Similarly, in Peru, the world’s second largest copper producer, the economy spiraled downward when a lockdown of more than 100 days early in the pandemic left about 7 million people unemployed. But unlike in Ecuador, Sunday’s elections did not bring any clarity about the country’s future.

None of the eighteen presidential hopefuls obtained the more than 50 percent of support needed to avoid a June 6 runoff.

Elections officials on Monday said leftist Pedro Castillo had 18.9 percent of support, with 90 percent of ballots processed. He was followed by opposition leader Keiko Fujimori at 13.2 percent, right-wing economist Hernando de Soto with 11.86 percent and conservative businessman Rafael López Aliaga at 11.83 percent.

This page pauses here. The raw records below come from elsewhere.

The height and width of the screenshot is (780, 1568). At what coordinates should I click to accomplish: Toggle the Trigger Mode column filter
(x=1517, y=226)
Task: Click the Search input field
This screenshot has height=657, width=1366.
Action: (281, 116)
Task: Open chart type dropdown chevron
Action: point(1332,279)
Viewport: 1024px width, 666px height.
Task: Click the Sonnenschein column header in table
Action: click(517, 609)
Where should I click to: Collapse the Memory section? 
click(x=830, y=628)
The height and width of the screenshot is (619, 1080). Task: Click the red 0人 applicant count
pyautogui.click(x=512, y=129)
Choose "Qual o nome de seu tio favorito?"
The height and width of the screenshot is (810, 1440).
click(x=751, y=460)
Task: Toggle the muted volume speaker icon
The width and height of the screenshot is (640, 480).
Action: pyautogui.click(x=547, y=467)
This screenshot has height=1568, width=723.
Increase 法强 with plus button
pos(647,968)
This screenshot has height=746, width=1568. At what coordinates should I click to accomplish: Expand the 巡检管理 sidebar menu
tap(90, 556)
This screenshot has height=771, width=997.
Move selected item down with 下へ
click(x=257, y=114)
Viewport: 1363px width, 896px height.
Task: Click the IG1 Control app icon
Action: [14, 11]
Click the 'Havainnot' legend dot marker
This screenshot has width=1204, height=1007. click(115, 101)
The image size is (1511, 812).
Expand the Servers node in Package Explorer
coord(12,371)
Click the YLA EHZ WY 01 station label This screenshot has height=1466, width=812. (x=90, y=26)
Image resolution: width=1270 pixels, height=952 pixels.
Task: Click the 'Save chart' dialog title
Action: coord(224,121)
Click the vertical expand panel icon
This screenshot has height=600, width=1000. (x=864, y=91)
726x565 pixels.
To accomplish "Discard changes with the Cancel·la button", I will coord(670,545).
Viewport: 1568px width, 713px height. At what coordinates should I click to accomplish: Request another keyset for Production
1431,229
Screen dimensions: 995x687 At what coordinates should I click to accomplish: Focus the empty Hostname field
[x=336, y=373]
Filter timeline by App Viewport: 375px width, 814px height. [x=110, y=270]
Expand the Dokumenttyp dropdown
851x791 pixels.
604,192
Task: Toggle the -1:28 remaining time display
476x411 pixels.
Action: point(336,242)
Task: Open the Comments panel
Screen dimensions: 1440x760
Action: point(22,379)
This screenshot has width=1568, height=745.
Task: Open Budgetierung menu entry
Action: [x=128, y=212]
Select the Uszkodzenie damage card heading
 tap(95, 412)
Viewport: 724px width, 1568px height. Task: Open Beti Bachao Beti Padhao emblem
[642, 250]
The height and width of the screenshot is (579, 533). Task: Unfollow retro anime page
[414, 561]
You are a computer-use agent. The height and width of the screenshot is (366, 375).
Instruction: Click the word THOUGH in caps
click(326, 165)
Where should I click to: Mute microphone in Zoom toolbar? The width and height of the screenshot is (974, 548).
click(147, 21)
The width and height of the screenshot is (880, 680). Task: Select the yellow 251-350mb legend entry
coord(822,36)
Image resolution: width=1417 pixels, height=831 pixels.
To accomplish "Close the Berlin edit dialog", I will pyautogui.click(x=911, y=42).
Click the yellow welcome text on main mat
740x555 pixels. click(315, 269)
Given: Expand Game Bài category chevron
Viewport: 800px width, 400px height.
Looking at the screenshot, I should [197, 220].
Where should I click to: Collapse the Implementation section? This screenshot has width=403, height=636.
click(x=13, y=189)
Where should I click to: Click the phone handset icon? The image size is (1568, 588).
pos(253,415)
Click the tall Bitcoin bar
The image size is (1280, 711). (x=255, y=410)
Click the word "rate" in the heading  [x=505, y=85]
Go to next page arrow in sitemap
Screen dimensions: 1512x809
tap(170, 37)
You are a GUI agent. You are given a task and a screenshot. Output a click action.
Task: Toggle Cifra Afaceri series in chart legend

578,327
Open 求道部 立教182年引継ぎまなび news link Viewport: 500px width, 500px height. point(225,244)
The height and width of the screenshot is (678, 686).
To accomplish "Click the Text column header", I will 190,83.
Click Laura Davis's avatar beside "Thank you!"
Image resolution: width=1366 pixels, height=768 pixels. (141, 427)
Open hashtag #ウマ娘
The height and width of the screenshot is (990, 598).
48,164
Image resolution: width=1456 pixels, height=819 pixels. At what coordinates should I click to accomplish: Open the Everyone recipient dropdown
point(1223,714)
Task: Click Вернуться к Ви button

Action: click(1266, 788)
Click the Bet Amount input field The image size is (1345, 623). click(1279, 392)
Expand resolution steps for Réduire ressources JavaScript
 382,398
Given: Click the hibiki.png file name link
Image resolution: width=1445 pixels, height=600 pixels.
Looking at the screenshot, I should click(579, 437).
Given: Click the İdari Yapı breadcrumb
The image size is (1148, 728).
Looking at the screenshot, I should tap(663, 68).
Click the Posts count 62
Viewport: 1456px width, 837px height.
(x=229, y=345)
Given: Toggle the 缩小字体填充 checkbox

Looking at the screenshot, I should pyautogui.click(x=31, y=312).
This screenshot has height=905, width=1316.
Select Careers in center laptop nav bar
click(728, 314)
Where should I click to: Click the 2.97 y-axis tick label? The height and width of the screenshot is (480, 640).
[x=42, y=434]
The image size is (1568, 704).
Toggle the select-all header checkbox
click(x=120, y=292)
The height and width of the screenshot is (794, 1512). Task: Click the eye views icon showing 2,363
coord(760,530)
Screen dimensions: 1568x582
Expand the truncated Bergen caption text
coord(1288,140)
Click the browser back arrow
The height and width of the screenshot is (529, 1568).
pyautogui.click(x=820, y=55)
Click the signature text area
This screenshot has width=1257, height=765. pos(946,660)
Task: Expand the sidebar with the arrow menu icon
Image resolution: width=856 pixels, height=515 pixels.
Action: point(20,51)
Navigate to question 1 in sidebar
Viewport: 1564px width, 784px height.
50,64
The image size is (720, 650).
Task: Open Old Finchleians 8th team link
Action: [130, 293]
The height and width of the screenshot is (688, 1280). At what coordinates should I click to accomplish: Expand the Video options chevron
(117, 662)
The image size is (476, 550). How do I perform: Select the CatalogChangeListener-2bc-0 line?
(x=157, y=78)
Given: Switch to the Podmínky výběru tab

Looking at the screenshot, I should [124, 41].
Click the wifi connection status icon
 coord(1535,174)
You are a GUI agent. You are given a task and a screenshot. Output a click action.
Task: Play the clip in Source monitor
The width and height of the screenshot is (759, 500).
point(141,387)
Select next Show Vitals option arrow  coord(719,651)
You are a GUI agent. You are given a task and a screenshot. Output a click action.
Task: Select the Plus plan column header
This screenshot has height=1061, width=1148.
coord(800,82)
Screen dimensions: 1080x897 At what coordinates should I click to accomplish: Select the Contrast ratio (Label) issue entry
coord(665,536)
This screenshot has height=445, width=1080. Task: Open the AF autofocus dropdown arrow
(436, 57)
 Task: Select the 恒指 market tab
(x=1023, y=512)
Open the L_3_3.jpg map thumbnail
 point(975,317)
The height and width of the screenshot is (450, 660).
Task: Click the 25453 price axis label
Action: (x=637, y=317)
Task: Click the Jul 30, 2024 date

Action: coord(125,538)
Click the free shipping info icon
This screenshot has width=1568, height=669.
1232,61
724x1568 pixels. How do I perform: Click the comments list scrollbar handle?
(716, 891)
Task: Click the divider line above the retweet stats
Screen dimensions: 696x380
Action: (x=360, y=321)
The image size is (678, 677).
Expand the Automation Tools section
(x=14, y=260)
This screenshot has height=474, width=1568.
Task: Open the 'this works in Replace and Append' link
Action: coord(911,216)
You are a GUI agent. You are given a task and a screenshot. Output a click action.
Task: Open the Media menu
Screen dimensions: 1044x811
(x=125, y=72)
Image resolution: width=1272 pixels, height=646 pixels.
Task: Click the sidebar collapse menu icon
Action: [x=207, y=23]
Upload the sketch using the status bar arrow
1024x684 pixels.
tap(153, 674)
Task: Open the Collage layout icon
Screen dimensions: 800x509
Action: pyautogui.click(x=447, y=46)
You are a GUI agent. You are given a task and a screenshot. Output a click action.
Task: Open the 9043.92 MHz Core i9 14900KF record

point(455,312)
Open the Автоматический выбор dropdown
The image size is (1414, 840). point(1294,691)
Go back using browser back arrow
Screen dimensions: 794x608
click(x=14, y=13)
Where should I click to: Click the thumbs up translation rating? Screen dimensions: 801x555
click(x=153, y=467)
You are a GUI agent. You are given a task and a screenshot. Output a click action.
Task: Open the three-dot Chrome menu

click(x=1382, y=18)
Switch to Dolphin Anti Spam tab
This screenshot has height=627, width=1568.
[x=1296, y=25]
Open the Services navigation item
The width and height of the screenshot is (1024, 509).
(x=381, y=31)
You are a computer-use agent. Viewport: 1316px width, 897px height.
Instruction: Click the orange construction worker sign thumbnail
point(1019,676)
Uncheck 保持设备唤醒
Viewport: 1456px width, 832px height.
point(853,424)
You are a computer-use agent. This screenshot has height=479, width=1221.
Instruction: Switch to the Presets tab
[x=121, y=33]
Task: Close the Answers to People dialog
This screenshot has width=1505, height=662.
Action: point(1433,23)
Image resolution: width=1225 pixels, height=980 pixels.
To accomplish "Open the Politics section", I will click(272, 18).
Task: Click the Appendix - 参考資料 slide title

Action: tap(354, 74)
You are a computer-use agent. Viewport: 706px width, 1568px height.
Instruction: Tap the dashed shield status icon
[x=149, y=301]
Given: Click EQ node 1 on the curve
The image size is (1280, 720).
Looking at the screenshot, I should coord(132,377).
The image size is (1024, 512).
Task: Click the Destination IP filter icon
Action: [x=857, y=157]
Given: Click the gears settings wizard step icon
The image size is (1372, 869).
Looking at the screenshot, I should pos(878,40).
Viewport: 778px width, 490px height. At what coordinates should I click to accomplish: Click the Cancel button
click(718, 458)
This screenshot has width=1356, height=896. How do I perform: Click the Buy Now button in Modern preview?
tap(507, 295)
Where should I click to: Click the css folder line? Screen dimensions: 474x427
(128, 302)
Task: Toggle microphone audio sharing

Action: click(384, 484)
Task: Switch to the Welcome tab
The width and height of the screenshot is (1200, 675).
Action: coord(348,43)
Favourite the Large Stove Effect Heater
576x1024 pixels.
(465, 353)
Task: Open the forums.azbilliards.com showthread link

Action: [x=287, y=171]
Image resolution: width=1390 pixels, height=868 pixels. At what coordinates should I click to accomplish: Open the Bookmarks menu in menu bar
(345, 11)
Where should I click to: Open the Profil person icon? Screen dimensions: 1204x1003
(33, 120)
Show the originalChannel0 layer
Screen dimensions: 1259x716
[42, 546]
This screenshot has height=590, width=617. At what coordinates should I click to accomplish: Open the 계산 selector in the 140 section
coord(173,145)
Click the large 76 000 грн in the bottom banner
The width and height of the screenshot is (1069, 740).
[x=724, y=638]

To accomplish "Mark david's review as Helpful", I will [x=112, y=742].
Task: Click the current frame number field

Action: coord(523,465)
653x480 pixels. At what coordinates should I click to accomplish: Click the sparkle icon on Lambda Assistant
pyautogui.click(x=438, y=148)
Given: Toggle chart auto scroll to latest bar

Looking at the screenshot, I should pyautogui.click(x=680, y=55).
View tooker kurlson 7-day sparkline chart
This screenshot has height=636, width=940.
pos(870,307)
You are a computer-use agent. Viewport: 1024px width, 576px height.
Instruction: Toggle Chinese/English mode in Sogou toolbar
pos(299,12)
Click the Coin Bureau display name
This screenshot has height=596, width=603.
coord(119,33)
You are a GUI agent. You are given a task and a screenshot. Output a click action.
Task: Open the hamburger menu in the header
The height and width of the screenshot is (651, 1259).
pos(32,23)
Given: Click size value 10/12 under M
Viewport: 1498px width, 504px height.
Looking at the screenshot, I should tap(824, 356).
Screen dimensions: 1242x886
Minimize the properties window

The crowded presidential contest came months after the country’s political chaos reached a new level in November, when three men were president in a single week after one was impeached by Congress over corruption allegations and protests forced his successor to resign in favor of the third.

All former Peruvian presidents who governed since 1985 have been ensnared in corruption allegation, some imprisoned or arrested in their mansions. One died by suicide before police could arrest him.

Castillo, a rural teacher, has proposed rewriting Peru’s constitution and deporting all migrants living in the country illegally, a moved aimed at the wave of Venezuelans who have sought refuge from their home country’s crisis. He also wants to nationalize the mining, oil and energy fields.

Fujimori is the daughter of the polarizing former President Alberto Fujimori. He is serving a 25-year sentence for corruption and the killings of 25 people. She has promised to free her father should she win.

Claudia Navas, a political, social and security risk analyst with the global firm Control Risks, said Peruvians overall do not trust politicians, with corruption being a key driver of the disillusionment toward the political system. She said the new congress will likely continue to exercise its impeachment authority to reinforce its own influence and block any initiative that threatens its own power.

“Regardless of who wins, we believe that the president is somewhat unlikely to complete his or her term in office because of the of the populist-type of stance of the Congress and the risk of political instability is likely to persist through the administration,” Navas said.